Widespread public interest in the Holocaust, together with the feeling of some survivor groups that they had not been adequately compensated, led to the revival of residual claims in the mid-1990s. The World Jewish Congress, led by Edgar Bronfman and Israel Singer, succeeded in integrating the issue of Holocaust survivor rights with the domestic political agenda of the United States. The involvement of the U.S. State Department, and the appointment of Stuart Eizenstat, a senior State Department official with special responsibilities for Holocaust-era issues, together with the wide support of the American media, created the circumstances for the settlement of a number of outstanding Jewish claims—against Swiss banks, insurance companies, German industry (for the exploitation of Jewish and non-Jewish slave labor), and residual restitution claims for Jewish-owned real estate in the territory of the former (East) German Democratic Republic.

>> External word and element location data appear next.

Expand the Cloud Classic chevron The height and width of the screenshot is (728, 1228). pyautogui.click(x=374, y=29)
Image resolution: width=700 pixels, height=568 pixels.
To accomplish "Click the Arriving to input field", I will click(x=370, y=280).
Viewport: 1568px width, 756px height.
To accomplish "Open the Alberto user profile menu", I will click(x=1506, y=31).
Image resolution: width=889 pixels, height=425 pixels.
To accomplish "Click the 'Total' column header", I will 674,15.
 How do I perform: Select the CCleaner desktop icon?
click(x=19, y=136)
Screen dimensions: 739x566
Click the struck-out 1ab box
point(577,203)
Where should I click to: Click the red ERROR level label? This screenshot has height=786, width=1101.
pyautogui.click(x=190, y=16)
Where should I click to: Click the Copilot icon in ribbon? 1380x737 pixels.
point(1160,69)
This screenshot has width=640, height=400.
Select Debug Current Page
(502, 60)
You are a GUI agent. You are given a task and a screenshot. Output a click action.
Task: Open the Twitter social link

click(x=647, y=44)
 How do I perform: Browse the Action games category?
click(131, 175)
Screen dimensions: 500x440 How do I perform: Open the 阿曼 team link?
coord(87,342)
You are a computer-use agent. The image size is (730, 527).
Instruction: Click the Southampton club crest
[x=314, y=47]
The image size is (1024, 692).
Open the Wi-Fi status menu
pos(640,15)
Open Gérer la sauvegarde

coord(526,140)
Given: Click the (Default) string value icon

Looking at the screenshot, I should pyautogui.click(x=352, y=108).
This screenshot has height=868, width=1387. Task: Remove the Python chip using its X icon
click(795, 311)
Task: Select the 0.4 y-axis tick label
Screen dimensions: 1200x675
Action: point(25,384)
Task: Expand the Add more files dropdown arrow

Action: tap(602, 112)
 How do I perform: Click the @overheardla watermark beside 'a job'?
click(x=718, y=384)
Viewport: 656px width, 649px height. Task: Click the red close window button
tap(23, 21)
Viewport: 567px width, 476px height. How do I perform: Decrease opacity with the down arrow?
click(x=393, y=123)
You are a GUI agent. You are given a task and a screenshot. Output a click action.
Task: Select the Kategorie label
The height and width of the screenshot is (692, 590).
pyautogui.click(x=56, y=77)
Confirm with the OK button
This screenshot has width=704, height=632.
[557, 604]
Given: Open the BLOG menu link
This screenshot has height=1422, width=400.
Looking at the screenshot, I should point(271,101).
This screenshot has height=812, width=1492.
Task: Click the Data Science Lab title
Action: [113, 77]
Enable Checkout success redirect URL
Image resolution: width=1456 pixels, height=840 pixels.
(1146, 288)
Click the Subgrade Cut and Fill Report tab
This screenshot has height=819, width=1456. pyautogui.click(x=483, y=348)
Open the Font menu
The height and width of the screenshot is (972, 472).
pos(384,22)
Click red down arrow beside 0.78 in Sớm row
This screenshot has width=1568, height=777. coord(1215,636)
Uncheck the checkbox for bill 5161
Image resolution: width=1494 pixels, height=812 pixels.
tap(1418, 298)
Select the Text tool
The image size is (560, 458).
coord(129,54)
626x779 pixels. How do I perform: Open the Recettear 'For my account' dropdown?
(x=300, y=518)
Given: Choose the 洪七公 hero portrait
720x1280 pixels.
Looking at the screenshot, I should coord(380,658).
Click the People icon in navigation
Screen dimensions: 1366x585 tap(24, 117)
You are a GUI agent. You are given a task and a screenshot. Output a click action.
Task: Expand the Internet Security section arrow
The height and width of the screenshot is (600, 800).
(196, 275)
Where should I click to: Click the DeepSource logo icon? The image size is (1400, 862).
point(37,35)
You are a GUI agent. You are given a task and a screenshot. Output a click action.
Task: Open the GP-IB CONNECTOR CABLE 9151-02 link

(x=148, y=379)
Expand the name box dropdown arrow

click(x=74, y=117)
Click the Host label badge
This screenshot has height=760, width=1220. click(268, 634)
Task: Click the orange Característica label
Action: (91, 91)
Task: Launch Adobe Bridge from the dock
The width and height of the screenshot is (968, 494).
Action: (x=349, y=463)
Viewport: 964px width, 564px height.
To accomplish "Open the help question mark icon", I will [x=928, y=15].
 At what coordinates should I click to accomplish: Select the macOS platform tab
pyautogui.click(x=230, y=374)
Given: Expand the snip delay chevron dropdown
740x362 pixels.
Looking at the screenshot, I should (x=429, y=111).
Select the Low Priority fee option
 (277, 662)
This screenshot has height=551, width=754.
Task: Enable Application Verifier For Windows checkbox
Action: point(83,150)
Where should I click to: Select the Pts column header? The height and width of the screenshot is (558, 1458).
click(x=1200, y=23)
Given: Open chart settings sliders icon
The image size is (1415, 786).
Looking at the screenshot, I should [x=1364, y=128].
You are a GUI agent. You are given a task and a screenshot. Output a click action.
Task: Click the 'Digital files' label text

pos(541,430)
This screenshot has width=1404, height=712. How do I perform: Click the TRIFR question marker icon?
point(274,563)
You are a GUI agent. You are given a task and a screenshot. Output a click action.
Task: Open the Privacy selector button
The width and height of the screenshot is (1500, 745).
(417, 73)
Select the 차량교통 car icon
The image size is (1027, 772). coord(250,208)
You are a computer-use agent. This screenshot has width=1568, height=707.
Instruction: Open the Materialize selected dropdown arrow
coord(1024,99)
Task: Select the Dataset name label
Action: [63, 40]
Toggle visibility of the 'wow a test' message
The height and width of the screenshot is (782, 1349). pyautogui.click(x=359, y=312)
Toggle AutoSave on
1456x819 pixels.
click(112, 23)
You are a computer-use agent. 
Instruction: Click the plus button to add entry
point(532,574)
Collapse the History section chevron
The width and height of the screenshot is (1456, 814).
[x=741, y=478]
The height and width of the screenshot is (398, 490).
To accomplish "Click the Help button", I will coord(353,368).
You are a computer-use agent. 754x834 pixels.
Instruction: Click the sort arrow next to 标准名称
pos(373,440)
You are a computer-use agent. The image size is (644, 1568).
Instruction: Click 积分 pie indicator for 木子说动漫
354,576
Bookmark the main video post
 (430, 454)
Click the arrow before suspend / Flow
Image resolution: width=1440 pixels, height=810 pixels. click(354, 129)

The collapse of Communist regimes throughout Eastern Europe during the late 1980s and early 1990s made it possible to readdress the fate of Jewish private and communal property in Poland, Hungary, Romania, the Czech Republic, Slovakia, and elsewhere. Despite frequent declarations of good intentions, restitution of Jewish property proved unpopular in the domestic politics of the postcommunist countries. Although restitution legislation is different for each country, the overall pattern is the same: partial restitution of prewar Jewish communal property for the benefit of residual surviving communities; partial return of private property to Jews who were citizens of the countries concerned at the time legislation was enacted (usually in the late 1990s); and no restitution of private Jewish property where survivors or heirs had acquired different citizenships, except in rare cases. As the vast bulk of Jewish survivors or their heirs no longer live in Eastern Europe and no longer hold citizenship of an East European country, most Jewish private property has not been restituted. This situation is still the subject of diplomatic activity, while legal action in local courts and the court of the European Union is pending.

Although the total amount that will be paid to survivors as a result of settlements in the late 1990s and the first decade of the twenty-first century is not yet clear, and despite the fact that these settlements will add billions of dollars to the Holocaust-era compensation payments, these recent settlements are dwarfed by the much larger sums paid as a result of the settlements negotiated in the period from 1945 to 1952. Nevertheless, the efforts of the State Department and the World Jewish Congress, together with other Jewish organizations, have transformed Holocaust awareness for those born many years after the events of World War II. Many governments were inspired to reexamine the role of their own countries both during the war and afterward concerning the fate of Jewish property, reflected in the creation of more than 30 separate commissions of investigation into the events of the Holocaust and its aftermath.

Suggested Reading

Michael Bazyler, Holocaust Justice: The Battle for Restitution in America’s Courts (New York, 2003); Stuart E. Eizenstat, Imperfect Justice: Looted Assets, Slave Labor, and the Unfinished Business of World War II (New York, 2003); Marilyn Henry, Confronting the Perpetrators: A History of the Claims Conference (New York, 2006); Christian Pross, Paying for the Past: The Struggle over Reparations for Surviving Victims of the Nazi Terror (Baltimore, 1998); Ronald W. Zweig, German Reparations and the Jewish World: A History of the Claims Conference, 2nd ed. (London, 2001).